A career in IBM Software means you’ll be part of a team that transforms our customer’s challenges into solutions.
Seeking new possibilities and always staying curious, we are a team dedicated to creating the world’s leading AI-powered, cloud-native software solutions for our customers. Our renowned legacy creates endless global opportunities for our IBMers, so the door is always open for those who want to grow their career.
We are seeking a skilled Spark Developer to join our IBM Software team. As part of our team, you will be responsible for developing and maintaining high-quality software products, working with a variety of technologies and programming languages.
IBM’s product and technology landscape includes Research, Software, and Infrastructure.
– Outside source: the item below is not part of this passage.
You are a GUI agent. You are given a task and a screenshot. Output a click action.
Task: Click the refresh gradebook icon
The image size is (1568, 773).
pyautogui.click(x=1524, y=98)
Entering this domain positions you at the heart of IBM, where growth and innovation thrive.
· Design, implement, and maintain distributed data processing pipelines using Apache Spark (Core, SQL, Streaming) and Scala.
· Work closely with data architects and business teams to develop efficient, scalable, and high-performance data solutions.
· Write clean, testable, and well-documented code that meets enterprise-level standards.
· Perform Spark performance tuning and optimization across batch and streaming jobs.
· Integrate data from multiple sources, including relational databases, APIs, and real-time data streams (Kafka, Flume, etc.).
· Collaborate in Agile development environments, participating in sprint planning, reviews, and retrospectives.
· Troubleshoot production issues and provide timely fixes and improvements.
· Create unit and integration tests to ensure solution integrity and stability.
· Mentor junior developers and help enforce coding standards and best practices
- 9+ years of experience in software development with a strong background in Scala and functional programming.
- 4-5+ years of recent hands-on experience in Apache Spark development (RDD, DataFrames, Datasets, Spark SQL).
- Experience with data storage solutions such as HDFS, Hive, Parquet, ORC, or NoSQL databases.
- Solid understanding of data modeling, data wrangling, and data quality best practices.
- Strong understanding of distributed systems, big data architecture, and performance tuning.
- Hands-on experience with at least one cloud platform (AWS, Azure, or GCP).
- Familiarity with CI/CD tools and version control systems like Git and Kafka, Airflow, or other ETL/streaming tools.
- Experience with Databricks, Delta Lake, or AWS EMR.
- Knowledge of SQL and experience working with RDBMS like PostgreSQL or MySQL.
- Exposure to containerization and orchestration tools like Docker and Kubernetes.
- Experience with agile methodologies and tools like JIRA, Confluence.
- Understanding of data security, encryption, and governance practices.
- Understanding of data lake and Lakehouse architectures.
- Knowledge of Python, Java, or other backend languages is a plus.
- Contributions to open-source big data projects are a plus.